Records »
****************************************
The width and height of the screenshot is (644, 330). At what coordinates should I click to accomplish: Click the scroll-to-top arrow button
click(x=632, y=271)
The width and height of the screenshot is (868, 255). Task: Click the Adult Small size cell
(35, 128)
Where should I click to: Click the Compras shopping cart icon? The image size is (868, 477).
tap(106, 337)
****************************************
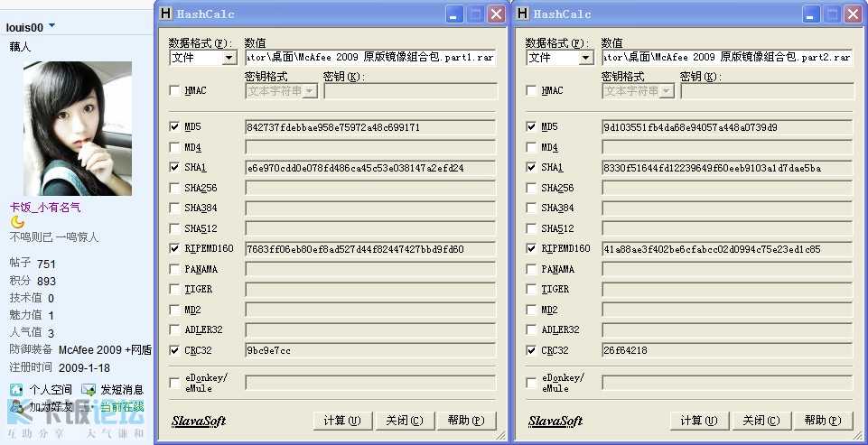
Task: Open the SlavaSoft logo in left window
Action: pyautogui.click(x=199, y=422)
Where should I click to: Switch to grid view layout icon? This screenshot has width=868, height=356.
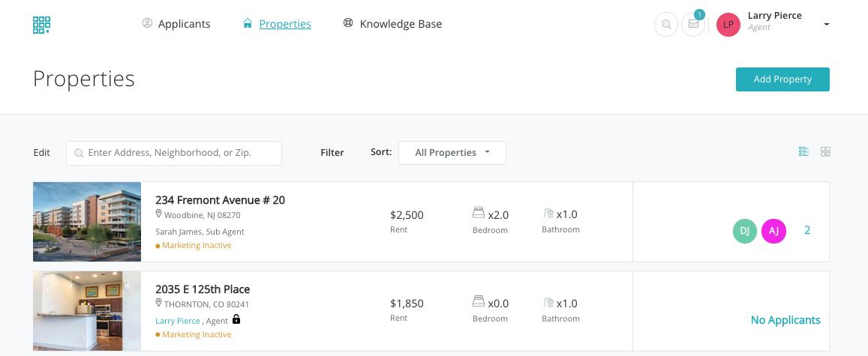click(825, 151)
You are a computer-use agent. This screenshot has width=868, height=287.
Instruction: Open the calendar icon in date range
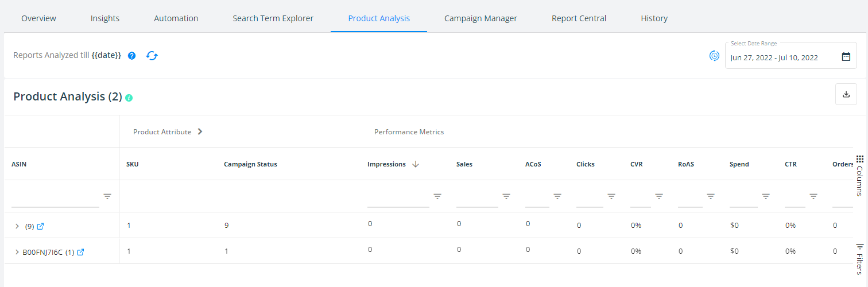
****************************************
Aim of the task » Where the data above reaches the line holding "You are a computer-use", begin printing, and stop after the line holding "Instruction: Open the". Each line must be reproduced exactly, with nothing else added.

Response area »
You are a computer-use agent. This screenshot has width=868, height=287.
Instruction: Open the calendar icon in date range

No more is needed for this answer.